-- Data supplied follows --

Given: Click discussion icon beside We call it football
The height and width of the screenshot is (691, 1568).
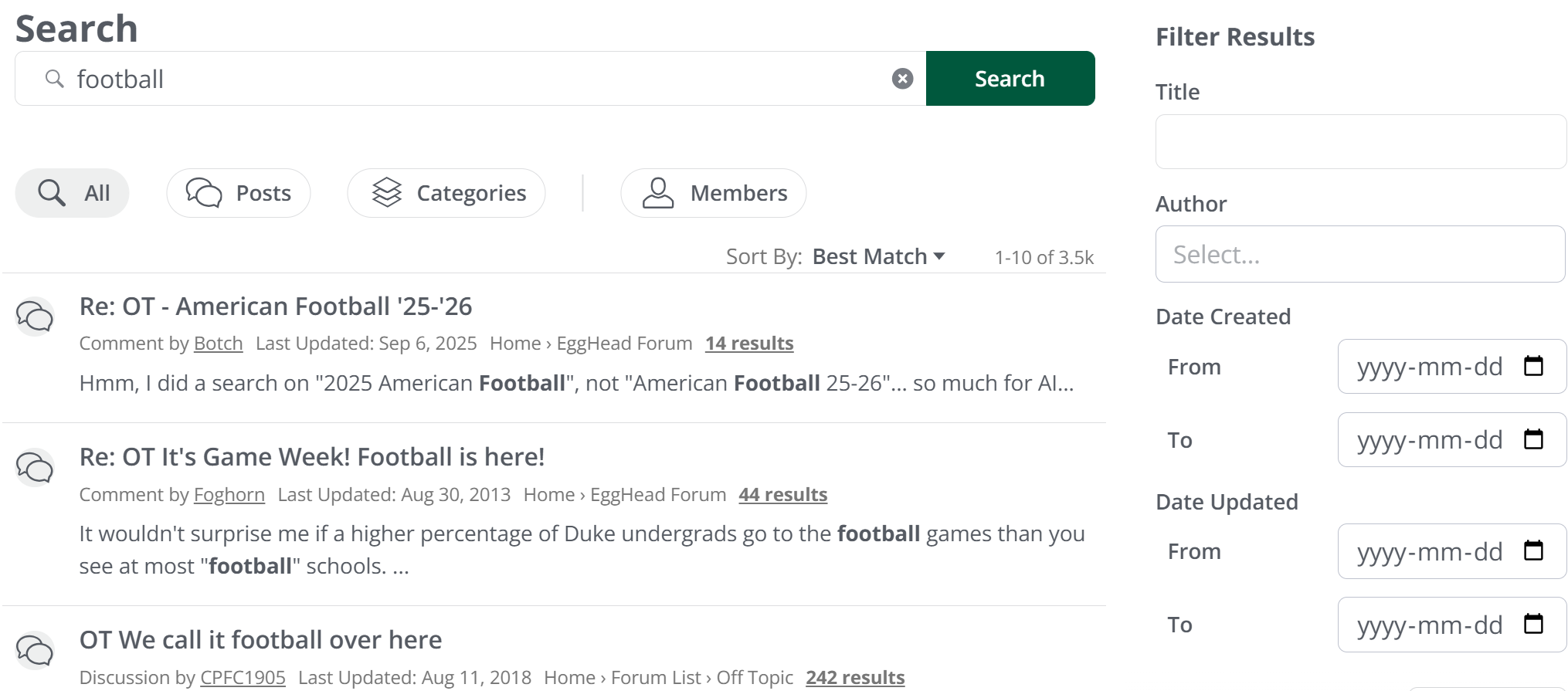Looking at the screenshot, I should tap(35, 651).
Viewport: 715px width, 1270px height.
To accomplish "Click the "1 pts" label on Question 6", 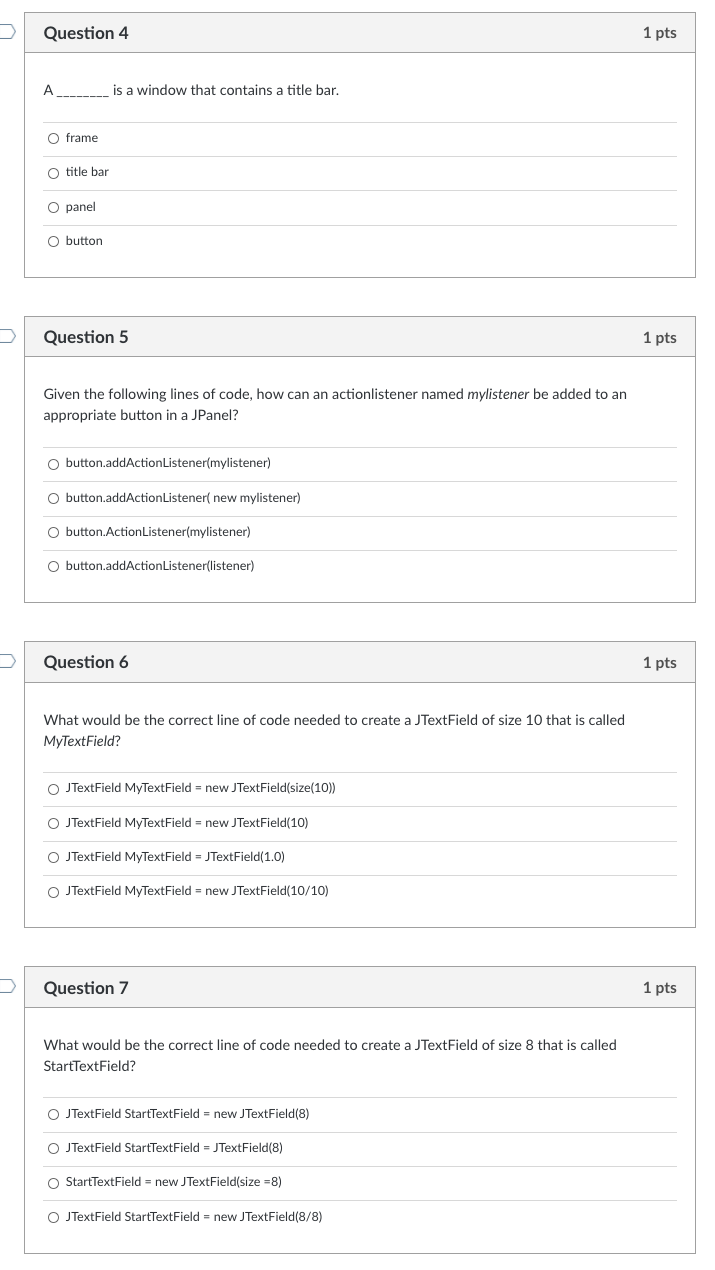I will 661,662.
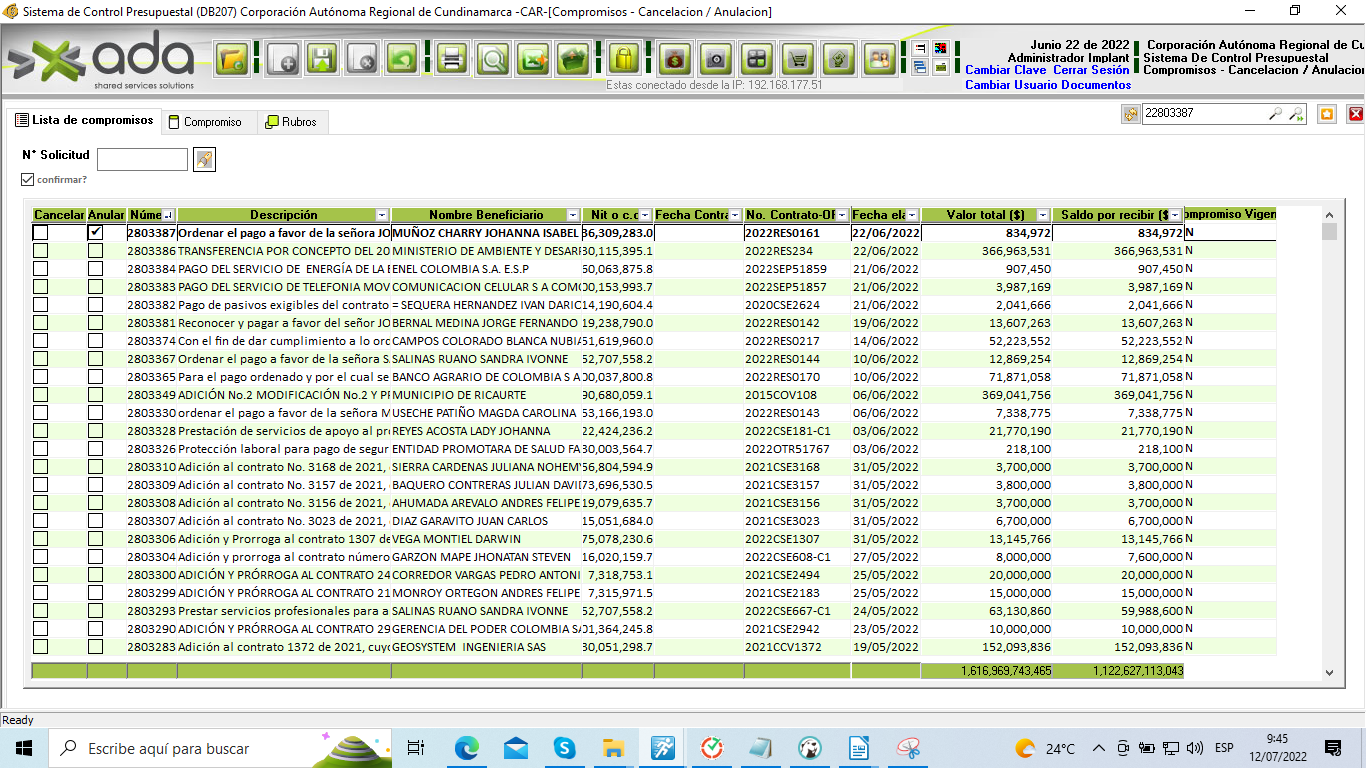Click the printer icon in the toolbar
1366x768 pixels.
click(452, 59)
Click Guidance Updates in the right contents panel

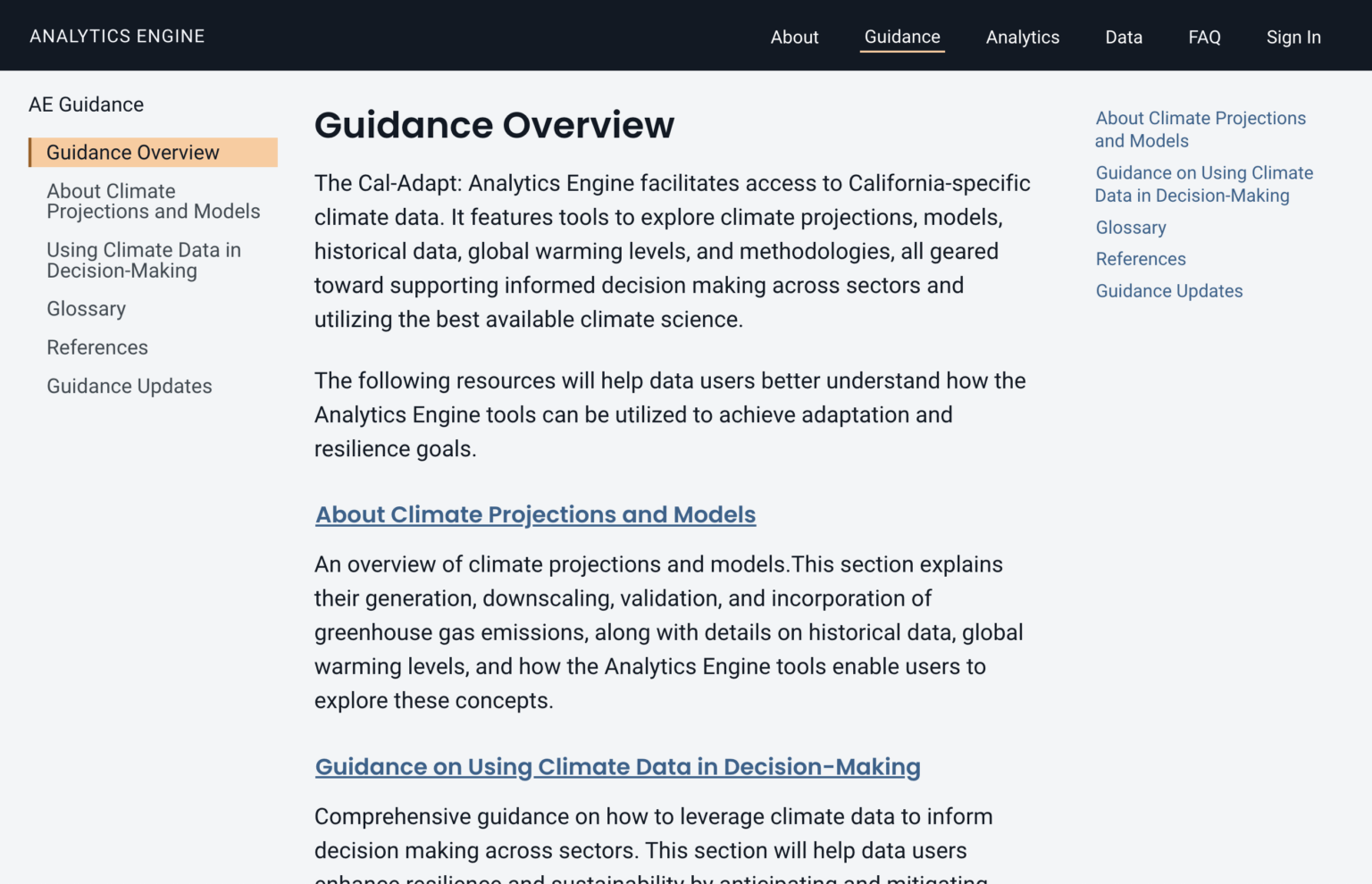[1168, 290]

-- Data supplied concluded --

## Exercise details
Exactly the lines from the line that contains "Click Guidance Updates" through the last line above, and no other lines, must be output, with pictures excluded.

## Task result
Click Guidance Updates in the right contents panel

[1168, 290]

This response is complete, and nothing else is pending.